Combate ao assédio moral no trabalho
Enviada em 11/10/2021
No conceito de Michel Foucalt, filósofo francês, afirma que há na sociedade repetição de comportamentos sem reflexão necessária acerca dessa prática, tal análise pode interpretar o assédio moral sofrido em empregos hodiernamente. Nessa perspectiva, percebe-se a dificuldade de combater a esse impasse, o que acaba influênciando diretamente no ambiente de trabalho. Diante disso, cabe avaliar as condições que favorecem essa situação bem como, fatores sociais, atrelado a negligências de politicas públicas em ofícios.
Em primeiro lugar, é fulcral pontuar que fatores sociais possuem domínio também sobre conexões pessoais no contexto atual, tendo em vista que a grande maioria de vítimas desse abuso são da camada mais pobre da sociedade. O que se é mostrado em filmes e séries é que cidadãos brasileiros de classe baixa sofrem repressão, onde essas pessoas são vistas como seres inferiores e com pouco aprendizado. Vê-se assim, um problema não só social, mas de exclusão intelectual e econômica.

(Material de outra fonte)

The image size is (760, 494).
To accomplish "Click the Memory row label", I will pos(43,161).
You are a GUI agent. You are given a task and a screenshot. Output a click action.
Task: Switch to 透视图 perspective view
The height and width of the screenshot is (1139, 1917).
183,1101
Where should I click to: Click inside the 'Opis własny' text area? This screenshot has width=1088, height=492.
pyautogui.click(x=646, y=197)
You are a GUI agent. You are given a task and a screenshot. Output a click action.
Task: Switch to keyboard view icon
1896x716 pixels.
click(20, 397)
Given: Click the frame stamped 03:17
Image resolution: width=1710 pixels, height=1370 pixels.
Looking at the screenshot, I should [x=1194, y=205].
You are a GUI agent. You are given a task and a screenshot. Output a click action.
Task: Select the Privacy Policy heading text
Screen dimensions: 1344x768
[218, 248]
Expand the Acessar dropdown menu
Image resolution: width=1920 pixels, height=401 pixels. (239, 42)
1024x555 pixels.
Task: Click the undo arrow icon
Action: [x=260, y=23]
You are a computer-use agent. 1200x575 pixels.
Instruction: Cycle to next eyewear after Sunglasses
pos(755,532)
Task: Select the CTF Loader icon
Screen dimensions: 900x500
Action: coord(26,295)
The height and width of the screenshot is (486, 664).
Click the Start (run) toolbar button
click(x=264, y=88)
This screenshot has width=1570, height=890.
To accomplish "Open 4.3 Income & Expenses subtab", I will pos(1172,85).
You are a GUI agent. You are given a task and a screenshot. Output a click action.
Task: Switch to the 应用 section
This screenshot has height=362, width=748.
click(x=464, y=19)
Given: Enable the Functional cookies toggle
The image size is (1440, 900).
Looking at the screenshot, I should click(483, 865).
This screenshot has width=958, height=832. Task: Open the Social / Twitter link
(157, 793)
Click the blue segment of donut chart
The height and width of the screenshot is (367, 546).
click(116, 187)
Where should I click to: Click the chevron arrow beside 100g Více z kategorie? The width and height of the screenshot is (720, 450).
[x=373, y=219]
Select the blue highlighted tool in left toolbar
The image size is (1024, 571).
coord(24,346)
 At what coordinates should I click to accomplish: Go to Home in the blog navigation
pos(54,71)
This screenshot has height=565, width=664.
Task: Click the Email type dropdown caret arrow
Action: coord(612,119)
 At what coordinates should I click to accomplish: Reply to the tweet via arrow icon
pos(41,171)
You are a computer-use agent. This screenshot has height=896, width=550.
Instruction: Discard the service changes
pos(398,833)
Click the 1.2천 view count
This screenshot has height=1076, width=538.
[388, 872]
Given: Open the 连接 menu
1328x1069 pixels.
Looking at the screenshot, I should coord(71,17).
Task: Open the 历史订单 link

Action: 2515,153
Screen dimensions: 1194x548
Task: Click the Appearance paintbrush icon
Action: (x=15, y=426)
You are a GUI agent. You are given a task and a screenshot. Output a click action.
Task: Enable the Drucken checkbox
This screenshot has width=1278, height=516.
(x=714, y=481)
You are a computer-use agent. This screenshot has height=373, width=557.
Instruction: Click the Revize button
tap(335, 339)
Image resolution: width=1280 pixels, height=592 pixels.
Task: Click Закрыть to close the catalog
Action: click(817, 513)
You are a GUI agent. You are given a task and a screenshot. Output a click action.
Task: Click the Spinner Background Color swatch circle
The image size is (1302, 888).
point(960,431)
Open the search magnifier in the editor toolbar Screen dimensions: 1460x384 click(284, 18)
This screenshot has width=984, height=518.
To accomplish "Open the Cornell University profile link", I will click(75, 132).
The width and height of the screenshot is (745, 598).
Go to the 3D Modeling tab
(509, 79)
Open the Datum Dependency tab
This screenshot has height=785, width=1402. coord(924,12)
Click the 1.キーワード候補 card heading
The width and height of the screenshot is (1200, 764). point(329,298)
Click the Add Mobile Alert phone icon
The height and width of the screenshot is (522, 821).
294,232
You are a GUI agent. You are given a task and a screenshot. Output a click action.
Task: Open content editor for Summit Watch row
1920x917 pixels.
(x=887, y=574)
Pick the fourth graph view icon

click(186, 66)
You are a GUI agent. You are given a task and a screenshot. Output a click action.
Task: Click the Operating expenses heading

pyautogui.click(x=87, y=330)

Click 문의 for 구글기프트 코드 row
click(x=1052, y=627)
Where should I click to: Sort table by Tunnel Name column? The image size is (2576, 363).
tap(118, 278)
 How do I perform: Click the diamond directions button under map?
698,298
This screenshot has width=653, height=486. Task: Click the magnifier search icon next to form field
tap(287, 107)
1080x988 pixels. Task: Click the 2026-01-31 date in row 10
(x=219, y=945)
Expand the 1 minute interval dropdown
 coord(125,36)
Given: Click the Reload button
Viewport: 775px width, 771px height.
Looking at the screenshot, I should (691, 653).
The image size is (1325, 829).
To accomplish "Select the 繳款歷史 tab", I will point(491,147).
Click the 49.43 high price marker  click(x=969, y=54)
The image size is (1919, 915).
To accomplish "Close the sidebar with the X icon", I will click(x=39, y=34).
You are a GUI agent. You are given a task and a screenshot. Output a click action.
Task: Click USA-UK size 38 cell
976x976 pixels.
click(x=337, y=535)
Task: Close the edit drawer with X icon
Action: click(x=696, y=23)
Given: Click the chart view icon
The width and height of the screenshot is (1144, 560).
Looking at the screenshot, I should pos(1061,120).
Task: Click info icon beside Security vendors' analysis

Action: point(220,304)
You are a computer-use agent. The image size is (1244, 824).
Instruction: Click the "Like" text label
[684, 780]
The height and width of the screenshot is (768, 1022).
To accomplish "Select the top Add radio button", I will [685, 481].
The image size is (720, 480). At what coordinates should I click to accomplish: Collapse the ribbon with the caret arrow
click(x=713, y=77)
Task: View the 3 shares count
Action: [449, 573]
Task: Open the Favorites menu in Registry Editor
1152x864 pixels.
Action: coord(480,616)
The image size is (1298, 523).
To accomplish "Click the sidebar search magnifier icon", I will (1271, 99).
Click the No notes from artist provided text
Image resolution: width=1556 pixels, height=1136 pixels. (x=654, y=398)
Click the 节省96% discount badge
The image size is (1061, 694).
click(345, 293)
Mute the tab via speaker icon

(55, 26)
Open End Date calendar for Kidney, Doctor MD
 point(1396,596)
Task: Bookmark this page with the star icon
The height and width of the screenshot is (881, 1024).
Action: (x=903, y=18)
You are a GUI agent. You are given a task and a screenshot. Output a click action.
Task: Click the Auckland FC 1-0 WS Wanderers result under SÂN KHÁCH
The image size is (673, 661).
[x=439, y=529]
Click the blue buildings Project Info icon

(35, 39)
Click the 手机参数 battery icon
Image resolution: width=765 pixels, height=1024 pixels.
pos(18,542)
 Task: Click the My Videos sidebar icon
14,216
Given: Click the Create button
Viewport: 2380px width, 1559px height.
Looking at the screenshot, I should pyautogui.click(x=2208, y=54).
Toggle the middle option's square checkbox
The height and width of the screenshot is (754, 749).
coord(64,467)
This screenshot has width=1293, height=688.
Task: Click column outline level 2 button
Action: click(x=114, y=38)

Faz- se mister, ainda salientar a ineficiência de regras em ambiente de trabalho como impulsionador do problema. O teórico político Thomas Hobbes afirma que “Respeitar tratados e convênios não é questão de direito, é questão de conveniência". Partindo desse pressuposto, é possível afirmar que a discriminação e o assédio moral sofrido nesses locais, são absorvidos e cometidos de maneira errônea e desumana, promovendo atritos atualmente.
Infere-se portanto, que ainda há bloqueios para garantir o bom funcionamento da sociedade. É necessário que o Ministério da Justiça, elabore leis de pena para indivíduos que pratiquem impertinências em locais de serviços (seja empresas privadas ou públicas). Além disso, é preciso que a mídia contribua de forma positiva, repercurtindo casos de intolerância em canais de comunicação com o intuito de conscientizar danos psicológicos sofridos. Tais ações irão contribuir para o crescimento da pátria e uma comunidade mais ciente de seus atos.